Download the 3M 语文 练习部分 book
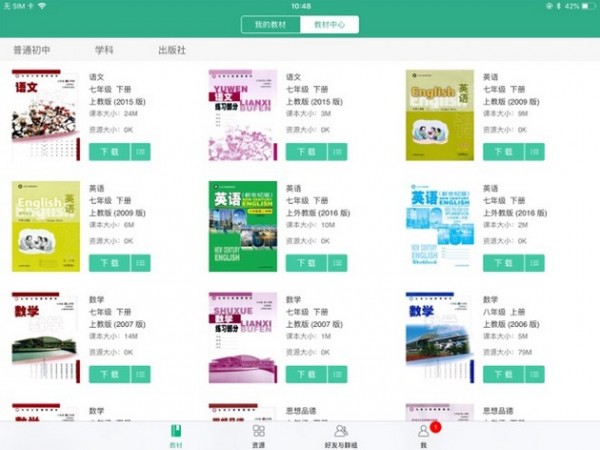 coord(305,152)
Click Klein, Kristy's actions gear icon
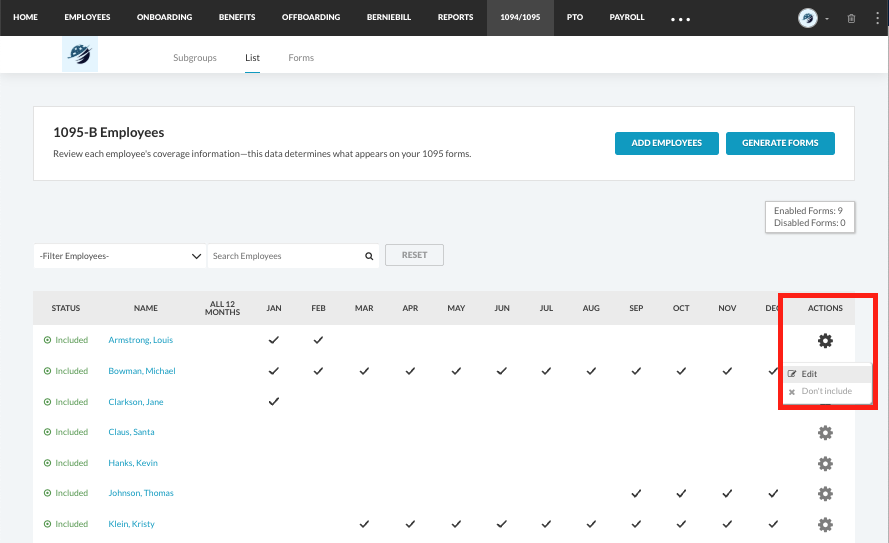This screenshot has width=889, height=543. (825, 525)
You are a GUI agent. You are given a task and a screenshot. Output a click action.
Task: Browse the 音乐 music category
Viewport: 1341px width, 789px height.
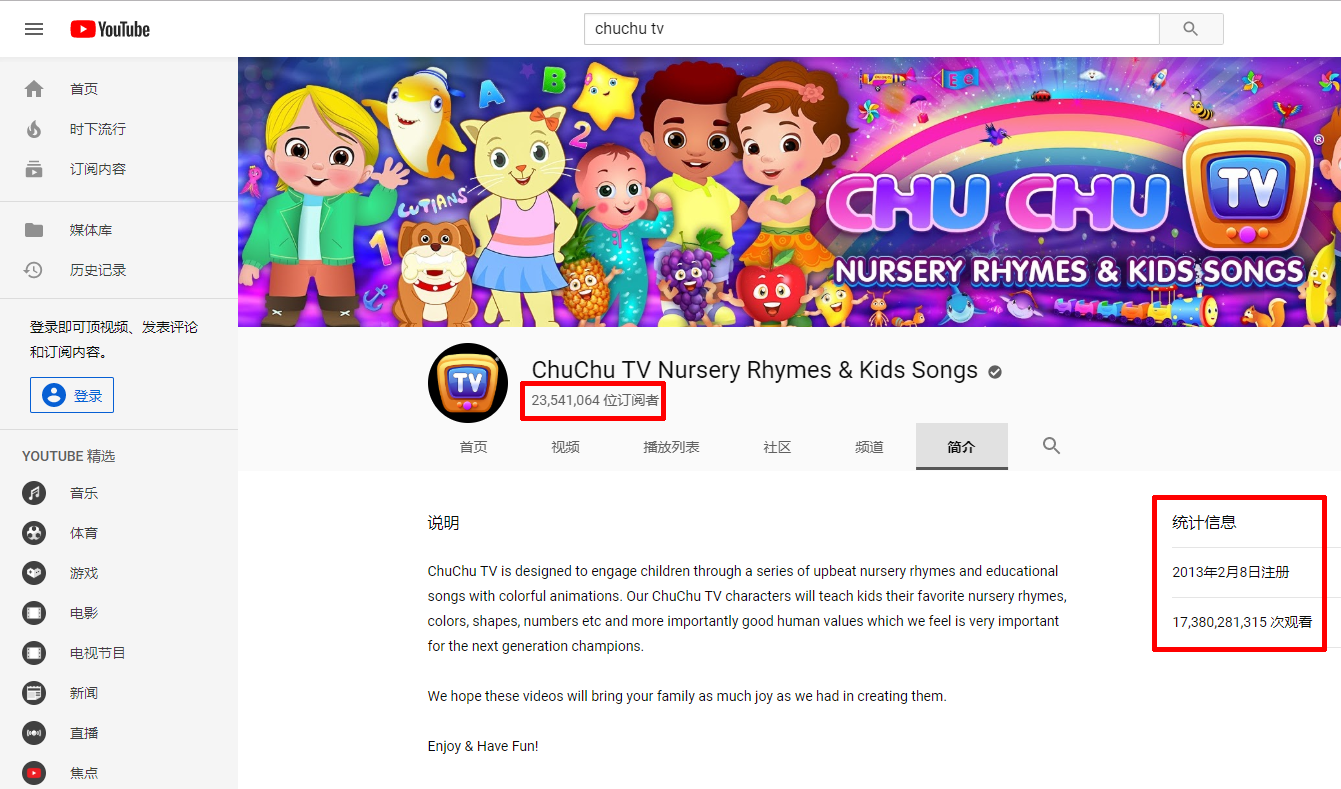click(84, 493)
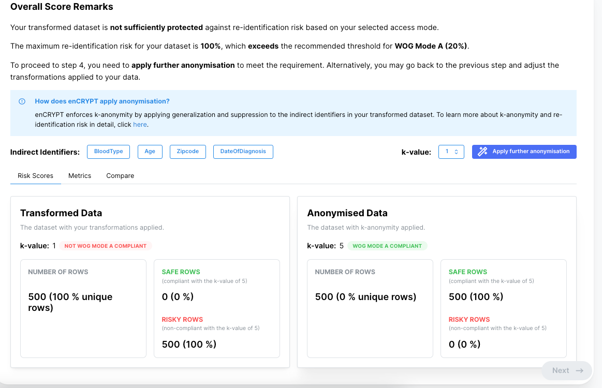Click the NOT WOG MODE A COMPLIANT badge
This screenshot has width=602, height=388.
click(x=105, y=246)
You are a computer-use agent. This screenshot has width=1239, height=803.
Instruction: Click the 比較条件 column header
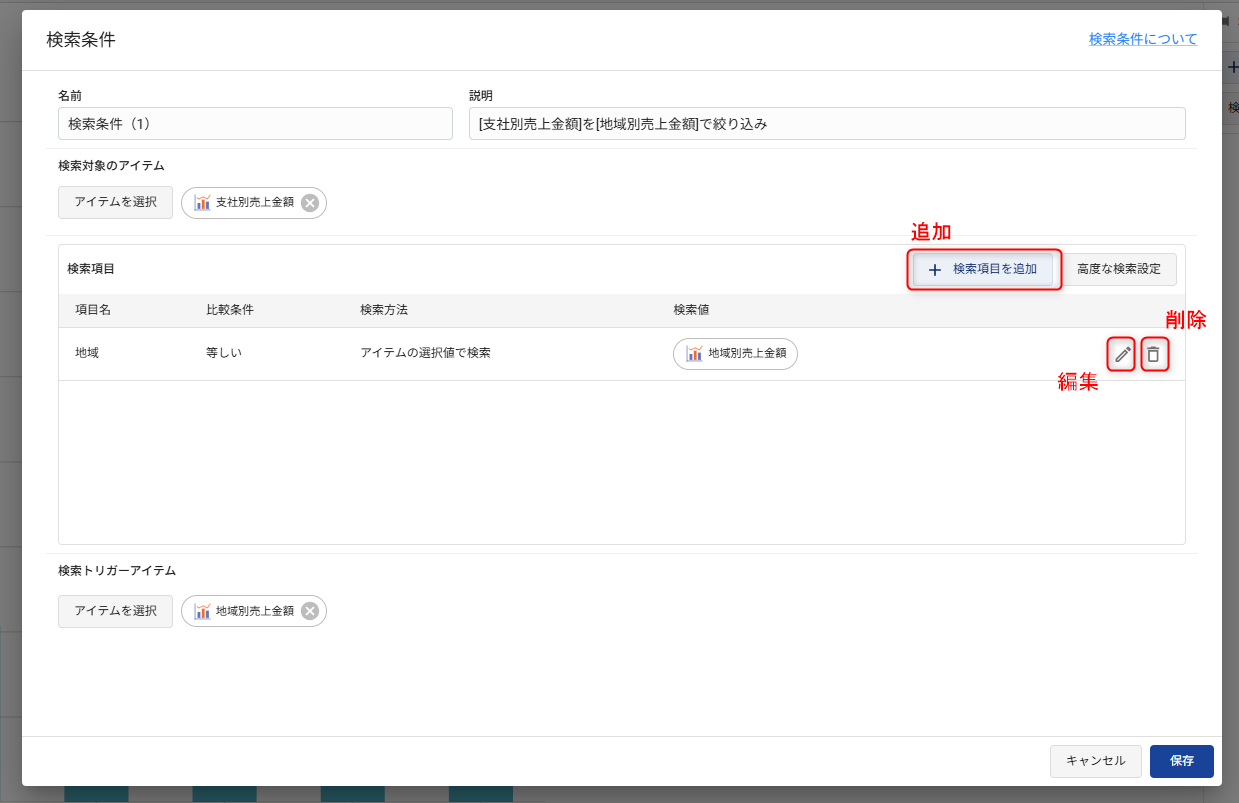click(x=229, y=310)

* * * * * * * * *

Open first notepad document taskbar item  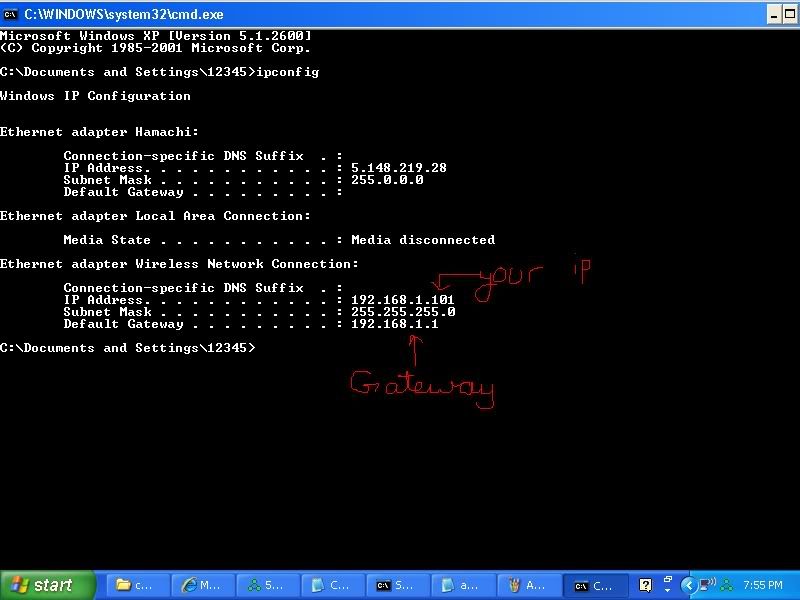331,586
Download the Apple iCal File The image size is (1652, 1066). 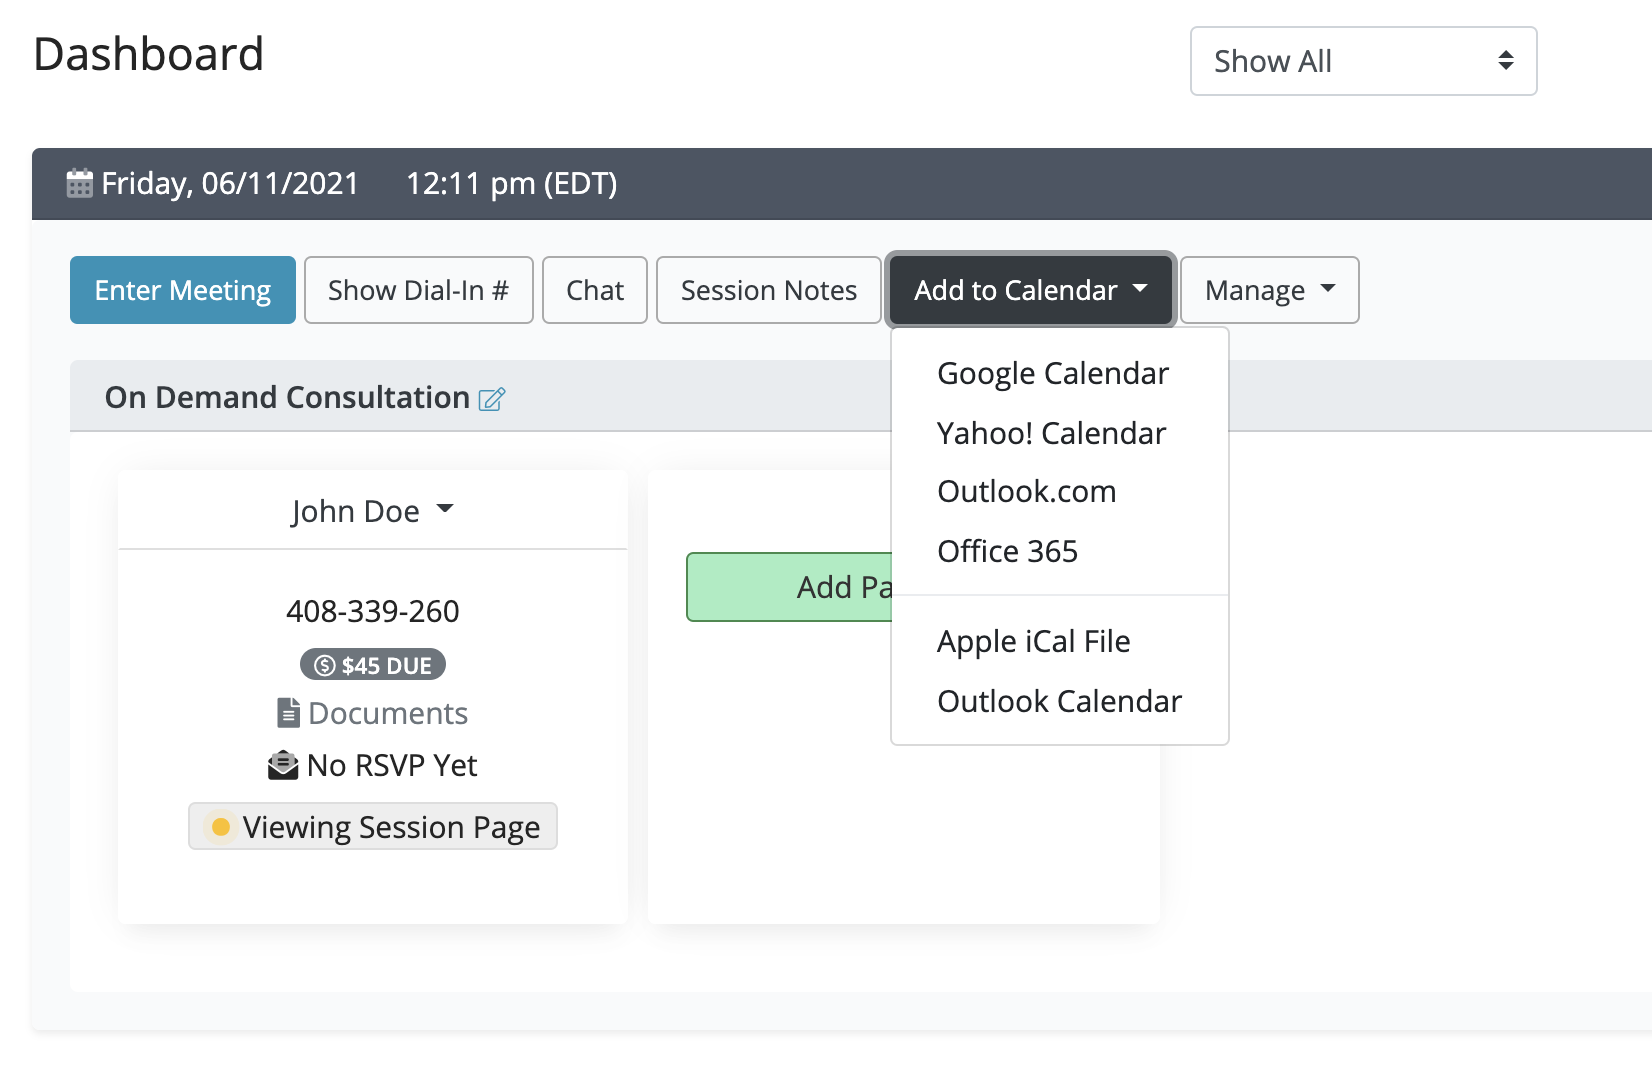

* * * * * * * * *

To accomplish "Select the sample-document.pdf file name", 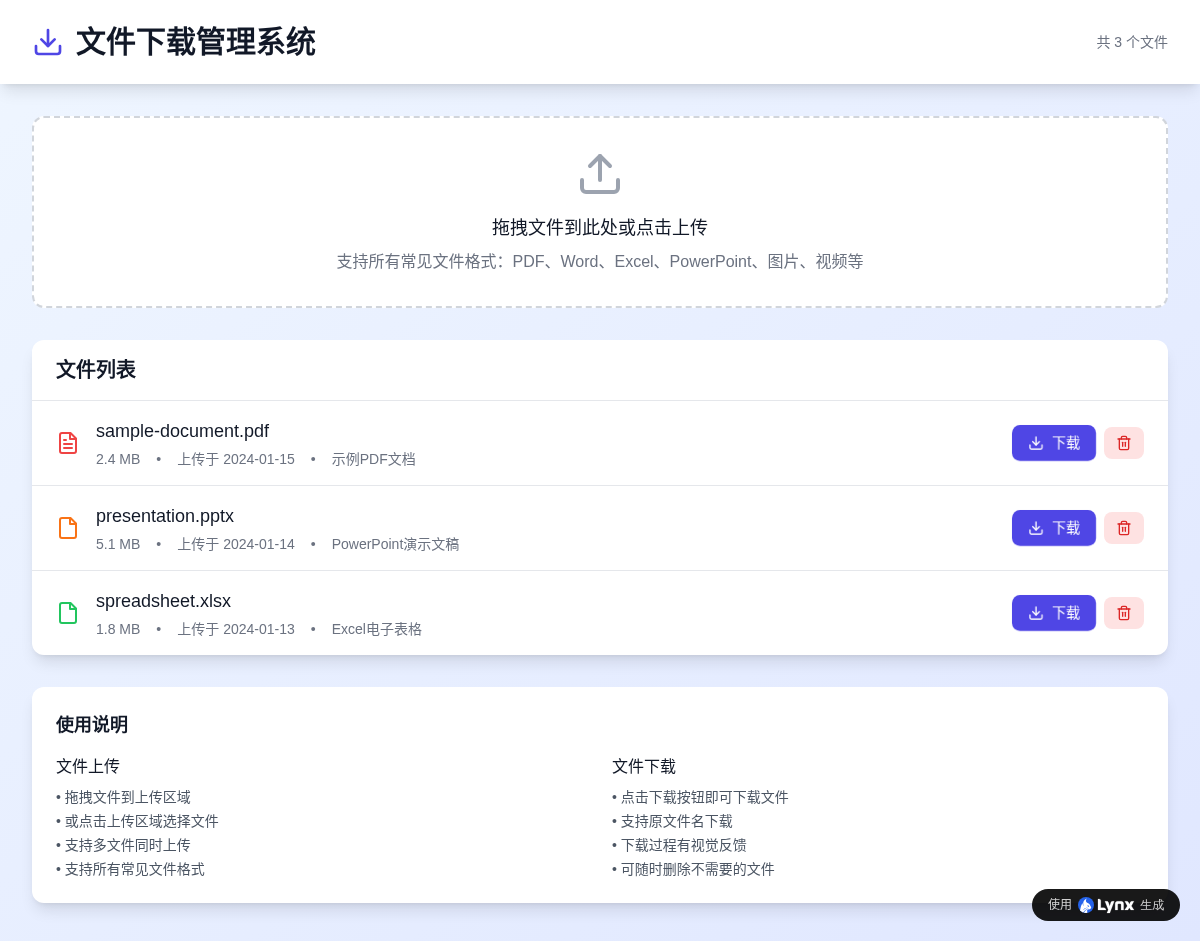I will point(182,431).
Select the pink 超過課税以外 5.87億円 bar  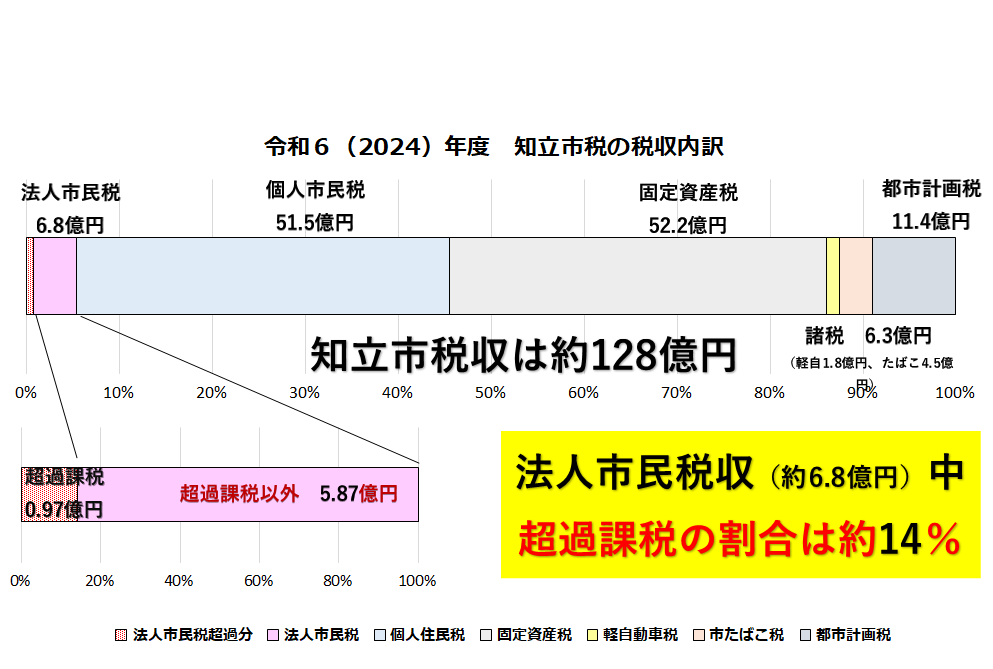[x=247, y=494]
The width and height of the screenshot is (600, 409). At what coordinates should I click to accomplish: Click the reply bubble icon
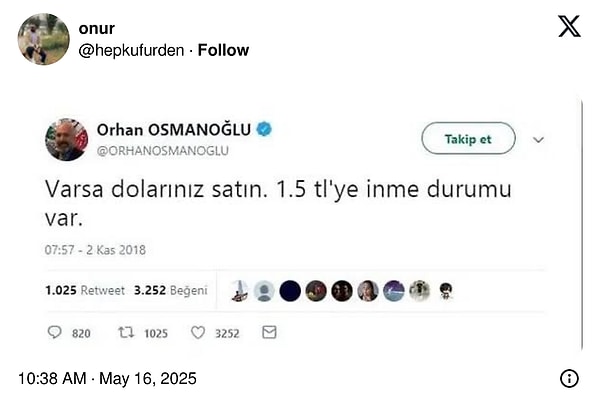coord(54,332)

* * * * * * * * *

- **Try it**
Pick out each line above that includes "agent" and show it.

- **Problem solution**
You are a GUI agent. You are given a task and a screenshot. Output a click action.
You are a computer-use agent. This screenshot has width=1239, height=803.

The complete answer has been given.